▸ **WHAT TO PRODUCE**
An exact transcription of all the records, free of pictures, is the expected answer.

**** DATA TO EXAMINE

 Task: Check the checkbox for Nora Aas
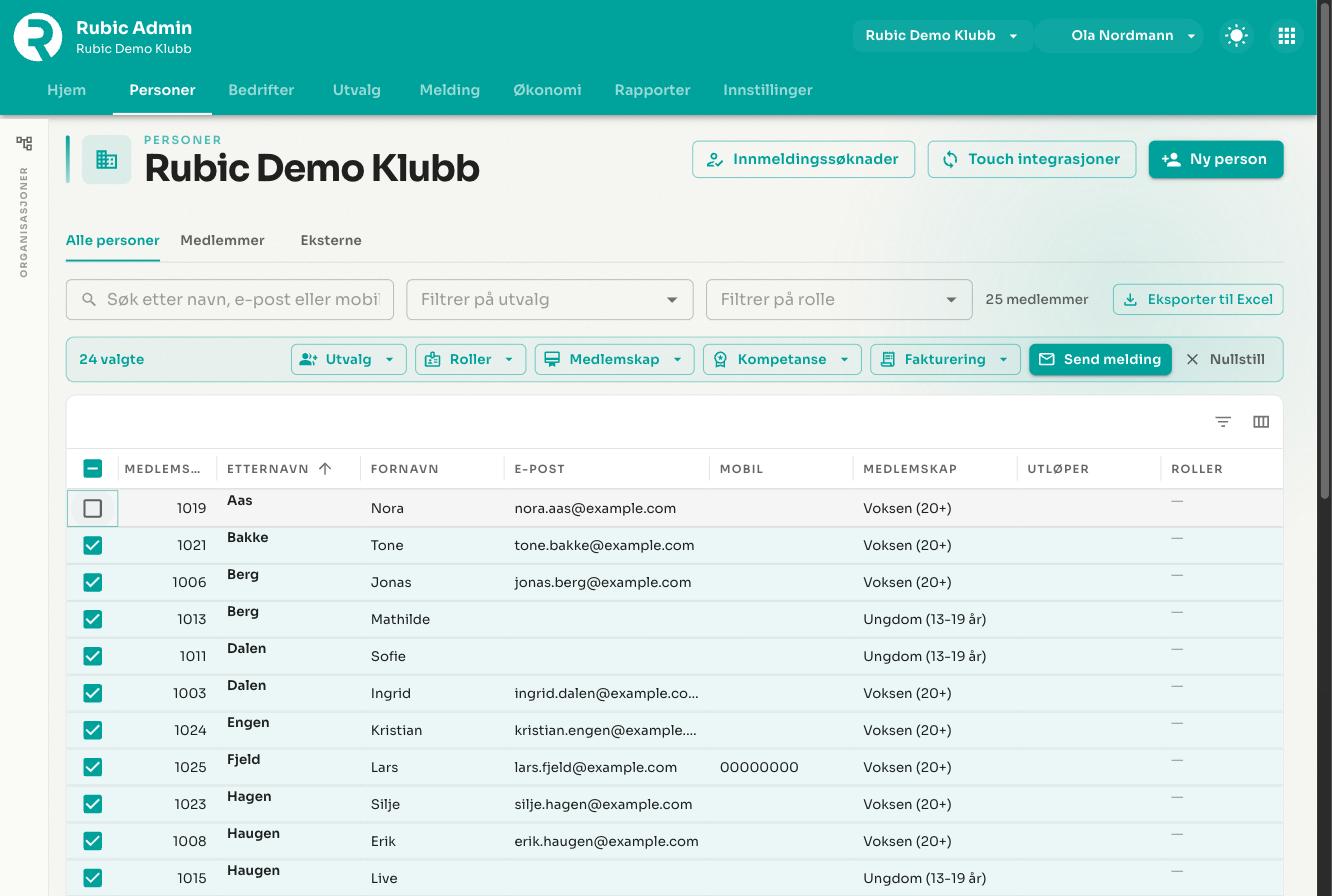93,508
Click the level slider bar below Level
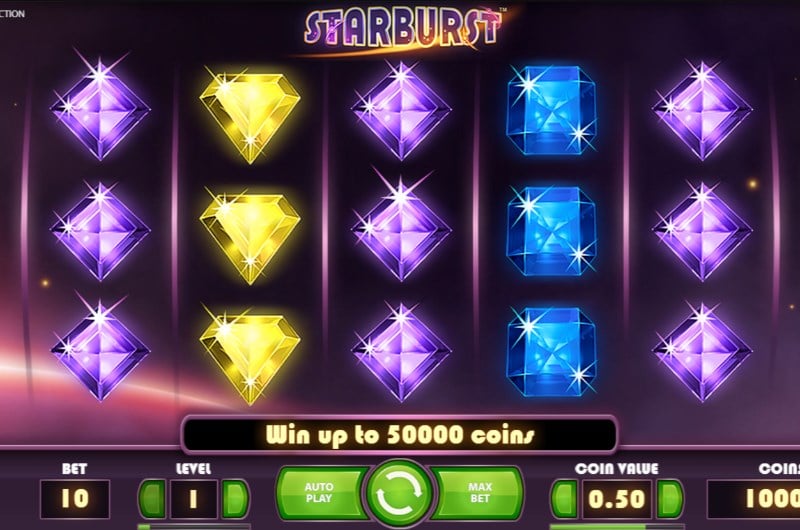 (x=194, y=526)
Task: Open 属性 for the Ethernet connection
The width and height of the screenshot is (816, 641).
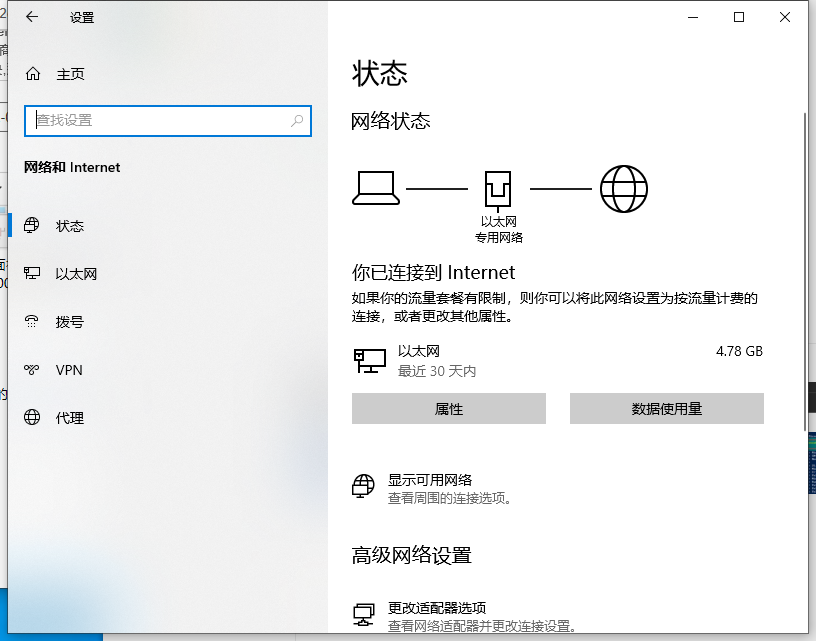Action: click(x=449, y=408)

********

▸ **RESPONSE AREA**
 Task: Check the checkbox for Nora Aas
93,508
Click the level slider bar below Level
 (x=194, y=526)
Task: Open 属性 for the Ethernet connection
The width and height of the screenshot is (816, 641).
Action: click(x=449, y=408)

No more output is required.